He thought about the ways in which he could react to her unwanted statement.
He could demand she take a DNA test and quiz her extensively about subsequent lovers she might have dallied with after he’d taken her innocence. But even as he thought it he knew only a fool would react in that way, because deep down he knew there had been no lover in Tara Fitzpatrick’s life but him.
He could have a strong drink.
Maybe he would—because the time it took to slowly sip at a glass of spirit would give him time to consider his response to her. But not here. Not with half of New York City’s movers and shakers in attendance and a couple of people he recognised staring at him curiously from the other side of the room.
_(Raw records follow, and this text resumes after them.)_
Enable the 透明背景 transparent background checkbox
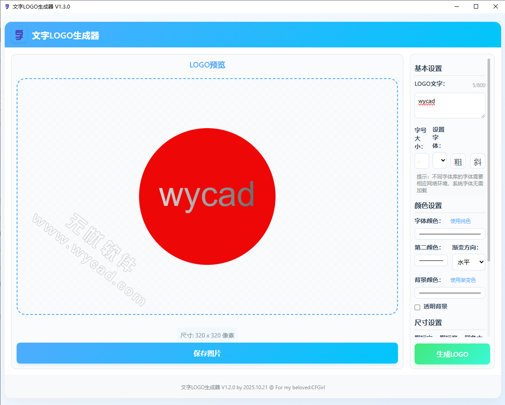Image resolution: width=505 pixels, height=405 pixels. 417,307
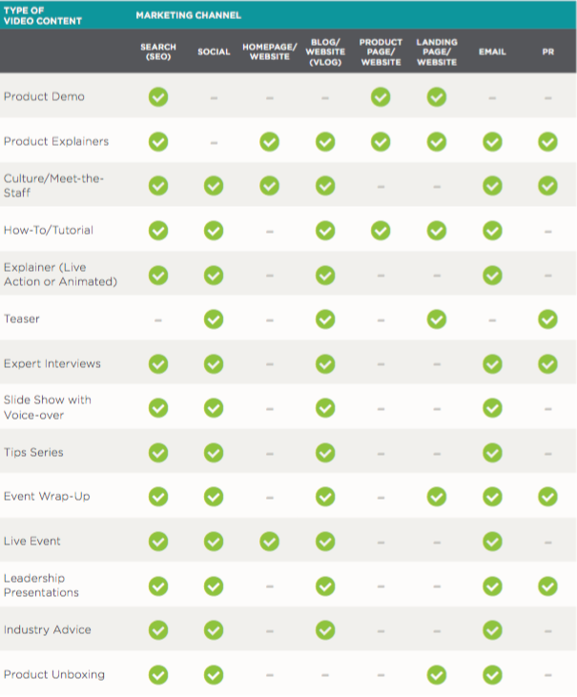This screenshot has width=577, height=697.
Task: Click the Industry Advice row label
Action: click(47, 629)
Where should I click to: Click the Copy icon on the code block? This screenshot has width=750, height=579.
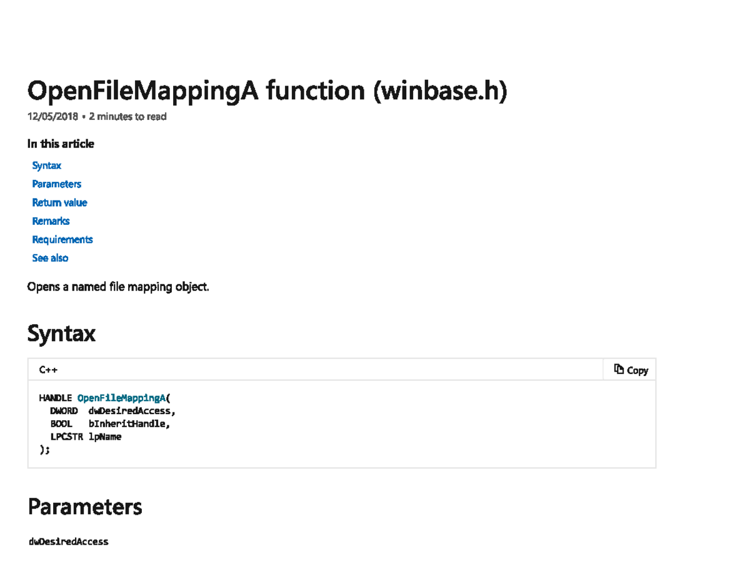[x=619, y=370]
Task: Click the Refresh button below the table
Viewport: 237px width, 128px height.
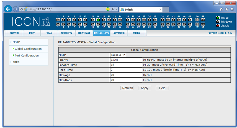Action: (127, 88)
He wasn’t surprised at their expressions, because never had anyone looked more as if they shouldn’t be there than Tara Fitzpatrick, with her thick green sweater the colour of Irish hills and her striking hair piled on top of her head, with strands tumbling untidily down the sides of her pale face.
He saw that her ridiculously over-long scarf was wound around her neck—the multicoloured one she’d started knitting when she first came to work for him and which had once made him sarcastically enquire whether she ever planned to finish it. ‘I don’t know how to cast off,’ had been her plaintive reply, and he had smiled before suggesting she ask someone. But he wasn’t smiling now.
Was he ashamed of her? No. He’d broken enough rules in his own life to ever be described as a conformist and he didn’t care that his skinny housekeeper was sporting a pair of unflattering jeans rather than a sleek cocktail dress like the few other women in the bar. And besides, hadn’t he just discovered something about himself which would shock those onlookers in the bar and fill them with horror and maybe even a little pleasure at hearing about someone else’s misfortune, if they knew the truth about him? The Germans even had a phrase for that, didn’t they? Schadenfreude. That was it.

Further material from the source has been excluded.